Uno dei complessi archeologici più importanti del Mezzogiorno, custode di mosaici tra i più belli dell’Italia romana, continua a vivere un paradosso difficile da comprendere. Da una parte un patrimonio artistico e culturale di valore internazionale; dall’altra, un flusso di visitatori ancora troppo limitato rispetto alle enormi potenzialità del sito.
Passeggiare tra gli ambienti della Villa Romana di Casignana significa immergersi nella storia di una residenza di grande prestigio risalente all’età imperiale, tra raffinati mosaici policromi, ambienti termali, decorazioni di straordinaria qualità e testimonianze che raccontano il livello di ricchezza raggiunto dalla Locride in epoca romana. Eppure, troppo spesso, a dominare è il silenzio di un sito poco frequentato.
Un contrasto che oggi assume un significato ancora più importante, perché la Villa Romana è tra i beni candidati al censimento nazionale del FAI – Fondo per l’Ambiente Italiano “I Luoghi del Cuore”, iniziativa che mira a valorizzare e sostenere i luoghi più amati dagli italiani.
Al momento, la Villa Romana di Casignana occupa il 19° posto della graduatoria nazionale con 1.840 voti, un risultato significativo ma ancora lontano dalle prime posizioni, che potrebbero garantire maggiore visibilità e nuove opportunità di valorizzazione.
Da qui l’appello lanciato anche attraverso i social e i gruppi di informazione del territorio: “Un voto per la Villa Romana di Casignana è un voto per la nostra storia. Sostienila al censimento FAI ‘I Luoghi del Cuore’ e aiutaci a far conoscere e proteggere uno dei gioielli più preziosi della Calabria.”
L’iniziativa rappresenta un’occasione concreta non solo per sostenere il sito archeologico, ma anche per rilanciare l’immagine dell’intera Locride, spesso ricca di eccellenze ancora poco conosciute dai grandi flussi turistici.

(Voci archiviate)
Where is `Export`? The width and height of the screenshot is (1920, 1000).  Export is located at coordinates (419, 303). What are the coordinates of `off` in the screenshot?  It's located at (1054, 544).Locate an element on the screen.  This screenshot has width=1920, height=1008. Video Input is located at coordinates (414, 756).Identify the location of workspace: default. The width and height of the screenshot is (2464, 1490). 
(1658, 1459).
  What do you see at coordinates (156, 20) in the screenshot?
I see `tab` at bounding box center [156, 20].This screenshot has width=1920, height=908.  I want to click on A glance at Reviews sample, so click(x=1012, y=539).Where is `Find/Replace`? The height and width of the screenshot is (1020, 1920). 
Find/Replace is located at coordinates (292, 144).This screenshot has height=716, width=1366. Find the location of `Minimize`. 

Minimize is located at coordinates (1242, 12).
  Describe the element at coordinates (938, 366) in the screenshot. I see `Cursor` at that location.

● Esercizi da svolgere
1. Aggiorna il testo sulla Villa Romana di Casignana da "L’iniziativa rappresenta un’occasione" fino a "grandi flussi turistici." compreso, mettendo "Calabria" al posto di "Locride".
2. Secondo il testo sulla Villa Romana di Casignana, quanti voti ha ottenuto finora la Villa nel censimento FAI "I Luoghi del Cuore"?
Queste voci provengono da un'altra fonte.

● Risposte in ordine
1.
L’iniziativa rappresenta un’occasione concreta non solo per sostenere il sito archeologico, ma anche per rilanciare l’immagine dell’intera Calabria, spesso ricca di eccellenze ancora poco conosciute dai grandi flussi turistici.

2. 1.840 voti.